Goal
Copy every line of the data below word for word, leaving out the pictures.

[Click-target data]
- - - - - - -
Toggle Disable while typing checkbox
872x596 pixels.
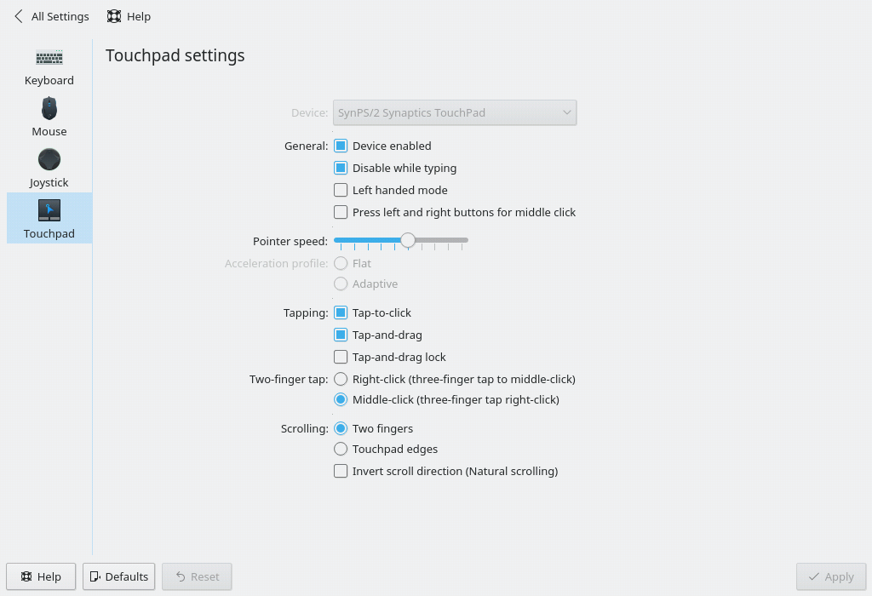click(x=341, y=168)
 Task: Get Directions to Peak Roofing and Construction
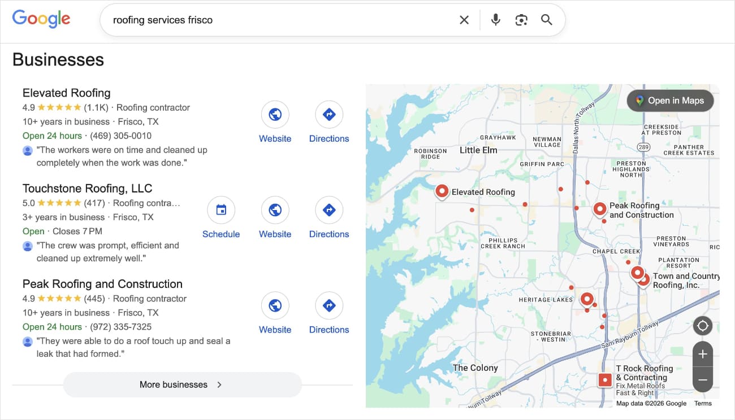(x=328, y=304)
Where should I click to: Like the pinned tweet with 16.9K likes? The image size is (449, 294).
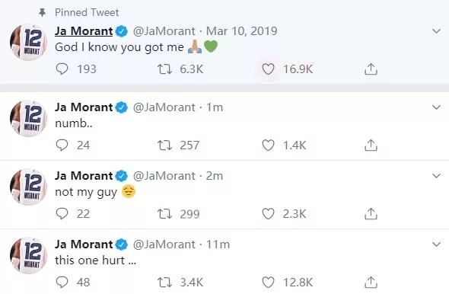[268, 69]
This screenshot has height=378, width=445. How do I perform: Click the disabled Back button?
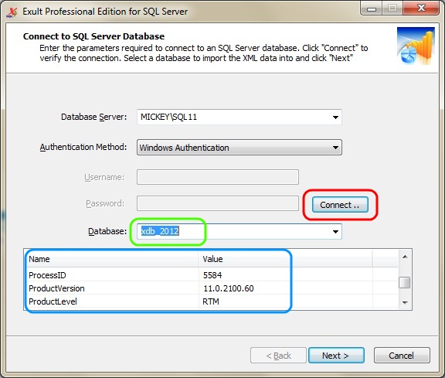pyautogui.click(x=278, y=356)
- - - - - - -
Exercise answer
Toggle Disable while typing checkbox
872x596 pixels.
click(x=341, y=168)
 Task: Get Directions to Peak Roofing and Construction
(x=328, y=304)
Where should I click to: Like the pinned tweet with 16.9K likes? The image size is (449, 294).
[268, 69]
This screenshot has height=378, width=445. How do I perform: Click the disabled Back button?
pyautogui.click(x=278, y=356)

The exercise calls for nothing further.